David S. Stoffer is an American statistician, and Professor Emeritus of Statistics at the University of Pittsburgh. He is the author of several books on time series analysis, Time Series Analysis and Its Applications: With R Examples with Robert H. Shumway, Nonlinear Time Series: Theory, Methods, and Applications with R Examples with R. Douc and E. Moulines, and Time Series: A Data Analysis Approach Using R with Robert H. Shumway.

Stoffer's research includes papers on the subject of time series analysis, for example, with missing data in An Approach to Time Series Smoothing and Forecasting Using the EM Algorithm published in the Journal of Time Series Analysis, the spectral analysis of qualitative time series in Spectral Analysis For Categorical Time Series: Scaling and the Spectral Envelope published in Biometrika, and numerical methods for time series in A Monte Carlo Approach to Nonnormal and Nonlinear State-Space Modeling and Bootstrapping State-Space Models: Gaussian Maximum Likelihood Estimation and the Kalman Filter both published in the Journal of the American Statistical Association.
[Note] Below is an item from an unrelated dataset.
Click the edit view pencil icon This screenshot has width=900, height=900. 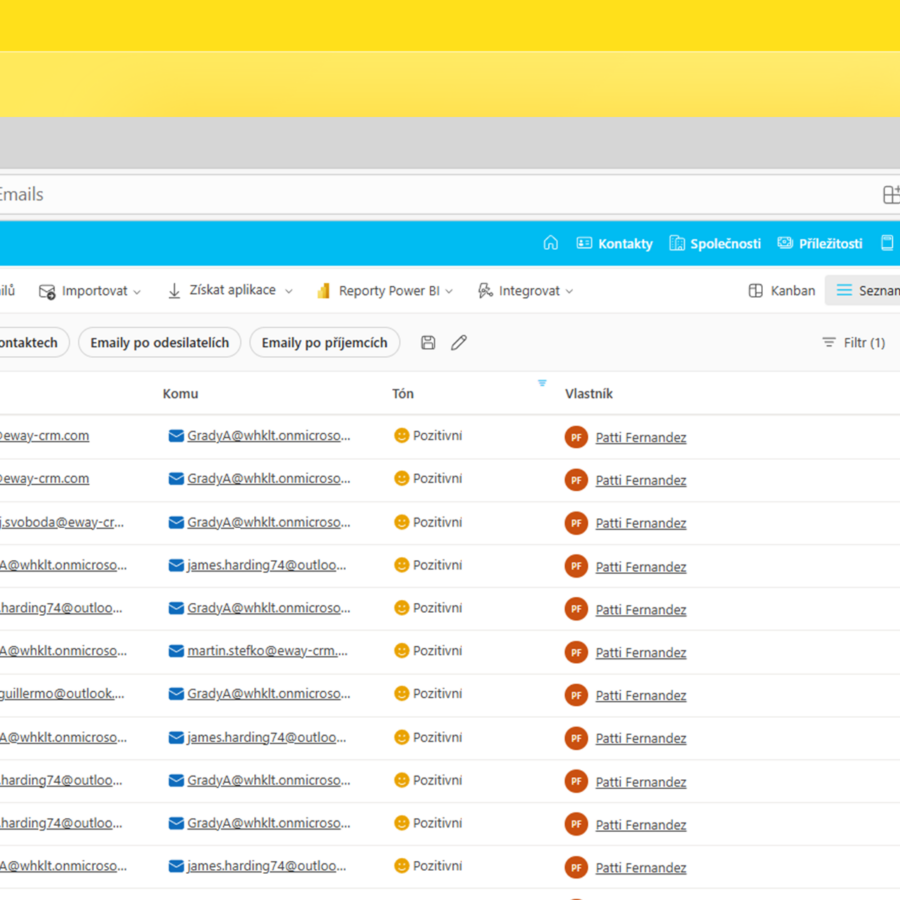(459, 343)
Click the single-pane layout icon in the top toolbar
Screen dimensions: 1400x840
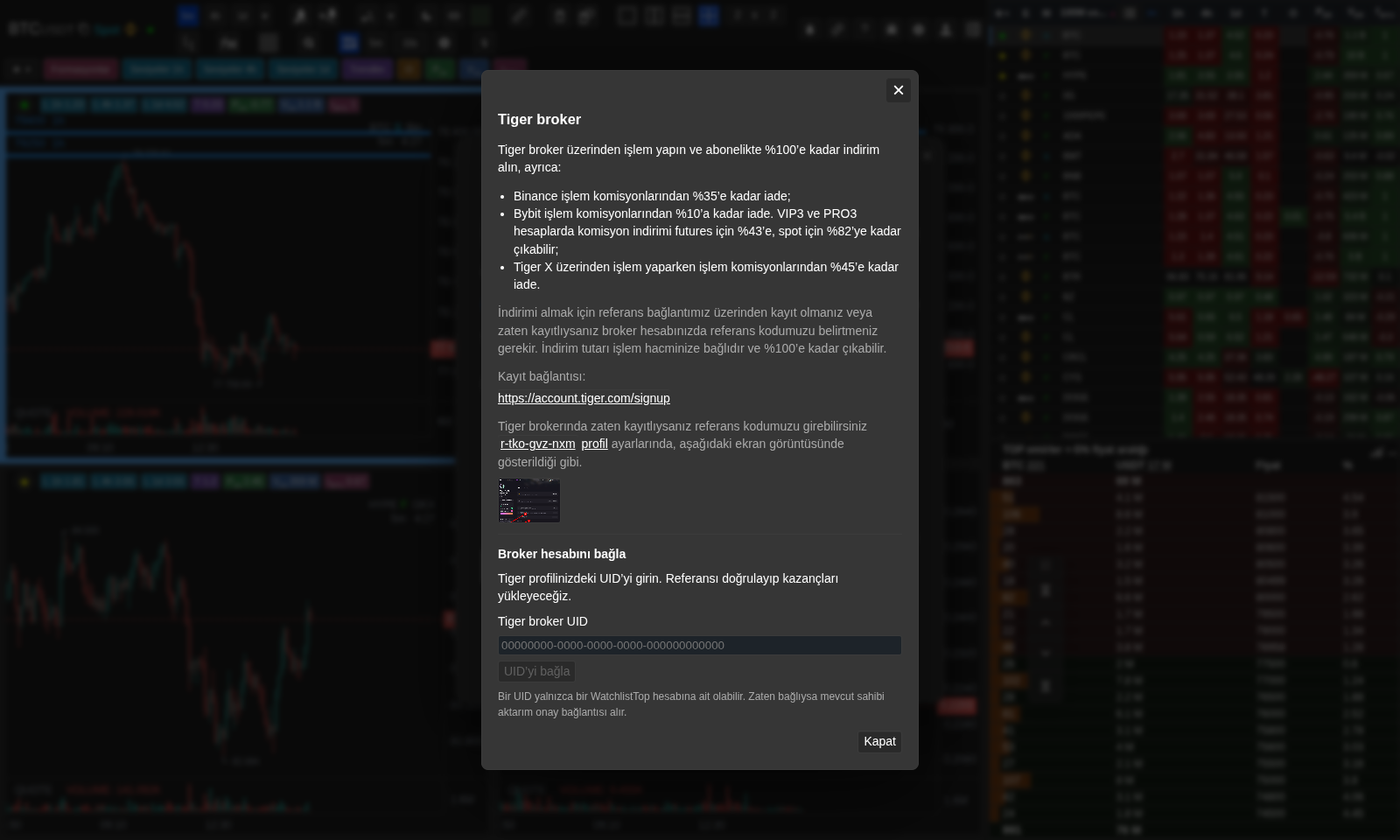point(626,15)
Many of his contributions are explained with numerical examples in his Springer text, Time Series Analysis and Its Applications: With R Examples (ISBN 978-3-319-52451-1).

In 1989 Stoffer, along with collaborators from the University of Pittsburgh School of Medicine, received the American Statistical Association's Outstanding Statistical Application Award for the article A Walsh-Fourier Analysis of the Effects of Moderate Maternal Alcohol Consumption on Neonatal Sleep-State Cycling published in the Journal of the American Statistical Association. The award was presented to Stoffer in person at the Joint Statistical Meetings (JSM) held in Washington, D.C..

Stoffer's research was continually supported by the U.S. National Science Foundation (NSF) and in 2008, he became a Program Director for two years at the NSF Division of Mathematical Sciences (DMS) through the Intergovernmental Personnel Act (IPA) program. He returned to NSF-DMS in the first part of 2018 as a Program Director.

In 2006, Stoffer was named Fellow of the American Statistical Association, and in 2020 he was named a Wiley, Journal of Time Series Analysis Distinguished Author.

Stoffer has acted as Editor or Associate Editor for the Journal of Time Series Analysis, Journal of Forecasting, Annals of the Institute of Statistical Mathematics, Journal of Business and Economic Statistics, and Journal of the American Statistical Association.